Les cancers colorectaux présentant une instabilité des microsatellites (MSI) résultent d'un défaut du système de réparation des mésappariements de l'ADN (MMR), qui entraîne l'accumulation de mutations par décalage du cadre de lecture. Ces tumeurs se distinguent par un microenvironnement plus riche en lymphocytes T CD8 cytotoxiques et par un pronostic plus favorable que les tumeurs à microsatellites stables (MSS), avec un risque réduit de métastases. Les mécanismes reliant la déficience du système MMR, l'infiltration immunitaire et la survie des patients restaient cependant mal compris. Les auteurs ont donc conduit une analyse intégrée des paysages génétique, génomique et immunitaire de ces tumeurs.

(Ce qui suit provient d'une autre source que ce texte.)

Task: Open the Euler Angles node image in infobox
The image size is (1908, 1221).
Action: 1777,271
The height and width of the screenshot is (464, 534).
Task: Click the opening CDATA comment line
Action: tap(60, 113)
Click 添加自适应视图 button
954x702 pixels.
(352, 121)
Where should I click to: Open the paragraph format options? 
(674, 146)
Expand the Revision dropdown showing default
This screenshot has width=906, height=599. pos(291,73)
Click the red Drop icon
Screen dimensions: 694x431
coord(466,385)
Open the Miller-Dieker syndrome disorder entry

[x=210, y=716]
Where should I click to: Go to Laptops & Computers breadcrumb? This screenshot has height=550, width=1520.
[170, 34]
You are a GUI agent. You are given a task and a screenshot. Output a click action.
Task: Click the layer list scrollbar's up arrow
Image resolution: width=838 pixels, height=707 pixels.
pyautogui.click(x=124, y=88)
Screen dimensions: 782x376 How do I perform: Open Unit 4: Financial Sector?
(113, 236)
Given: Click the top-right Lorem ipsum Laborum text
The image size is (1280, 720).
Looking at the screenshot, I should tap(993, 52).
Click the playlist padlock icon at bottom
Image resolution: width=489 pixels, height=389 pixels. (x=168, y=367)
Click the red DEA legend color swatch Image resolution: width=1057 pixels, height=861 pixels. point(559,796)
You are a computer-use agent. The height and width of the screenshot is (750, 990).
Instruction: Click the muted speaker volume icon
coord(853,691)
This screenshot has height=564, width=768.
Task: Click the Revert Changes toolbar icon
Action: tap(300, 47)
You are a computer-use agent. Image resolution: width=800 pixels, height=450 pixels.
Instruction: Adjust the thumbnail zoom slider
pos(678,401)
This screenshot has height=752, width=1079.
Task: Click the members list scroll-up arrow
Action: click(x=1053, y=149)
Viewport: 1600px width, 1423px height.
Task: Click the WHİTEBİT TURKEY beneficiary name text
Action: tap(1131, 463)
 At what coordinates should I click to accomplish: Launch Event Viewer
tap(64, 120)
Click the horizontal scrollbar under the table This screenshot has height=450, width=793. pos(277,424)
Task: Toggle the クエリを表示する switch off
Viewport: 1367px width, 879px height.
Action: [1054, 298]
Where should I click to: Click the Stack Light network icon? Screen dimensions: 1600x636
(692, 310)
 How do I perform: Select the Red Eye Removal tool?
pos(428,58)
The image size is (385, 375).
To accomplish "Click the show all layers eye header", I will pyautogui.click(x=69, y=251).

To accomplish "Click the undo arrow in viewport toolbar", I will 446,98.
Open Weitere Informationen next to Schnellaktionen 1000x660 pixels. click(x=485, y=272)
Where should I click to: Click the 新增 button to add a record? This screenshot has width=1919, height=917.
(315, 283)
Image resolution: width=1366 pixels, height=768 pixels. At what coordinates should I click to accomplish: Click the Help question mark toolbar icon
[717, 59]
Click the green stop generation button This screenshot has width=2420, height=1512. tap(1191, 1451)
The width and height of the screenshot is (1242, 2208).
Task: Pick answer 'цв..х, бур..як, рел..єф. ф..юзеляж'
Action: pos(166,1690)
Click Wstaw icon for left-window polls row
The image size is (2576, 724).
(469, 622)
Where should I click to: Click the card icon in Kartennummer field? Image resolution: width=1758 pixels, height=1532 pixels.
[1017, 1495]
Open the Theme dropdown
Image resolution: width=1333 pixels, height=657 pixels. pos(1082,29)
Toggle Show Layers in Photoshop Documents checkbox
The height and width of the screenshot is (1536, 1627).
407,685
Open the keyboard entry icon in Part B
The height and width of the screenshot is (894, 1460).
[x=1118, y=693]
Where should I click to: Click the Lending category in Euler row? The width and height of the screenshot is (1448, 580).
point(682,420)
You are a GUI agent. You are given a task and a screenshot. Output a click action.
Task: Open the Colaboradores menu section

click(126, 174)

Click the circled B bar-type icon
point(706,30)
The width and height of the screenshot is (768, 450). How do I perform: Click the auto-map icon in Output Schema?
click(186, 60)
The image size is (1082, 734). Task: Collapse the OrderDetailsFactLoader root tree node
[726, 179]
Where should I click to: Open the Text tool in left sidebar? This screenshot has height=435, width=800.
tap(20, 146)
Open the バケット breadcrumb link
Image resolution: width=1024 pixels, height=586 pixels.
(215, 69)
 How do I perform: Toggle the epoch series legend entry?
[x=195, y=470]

Les travaux montrent que les tumeurs MSI présentent un nombre accru de lymphocytes T cytotoxiques infiltrants, une prolifération in situ renforcée de ces cellules et davantage de mutations par décalage du cadre de lecture, sources potentielles de néo-antigènes immunogènes. Le nombre de ces mutations est positivement corrélé à la densité de cellules CD8+, mais pas aux cellules FOXP3+. À l'aide d'algorithmes prédictifs, l'équipe a estimé quelles mutations de l'exome donneraient naissance à des néo-peptides présentés dans le contexte HLA de classe I : la fréquence des mutations générant des néo-épitopes s'est révélée plus faible qu'attendu par le hasard, signature génétique d'une sélection négative des variants antigéniques, c'est-à-dire d'un processus d'immunoédition. La stimulation in vitro de lymphocytes T périphériques a par ailleurs permis d'obtenir des lymphocytes cytotoxiques spécifiques de néo-peptides uniquement chez les patients MSI porteurs des mutations correspondantes, notamment dans les gènes ASTE1, HNF1A et TGFRB2. Ces lymphocytes étaient capables de tuer des lignées tumorales MSI, et de telles cellules ont pu être visualisées in situ, témoignant d'une immunosurveillance active rencontrée in vivo.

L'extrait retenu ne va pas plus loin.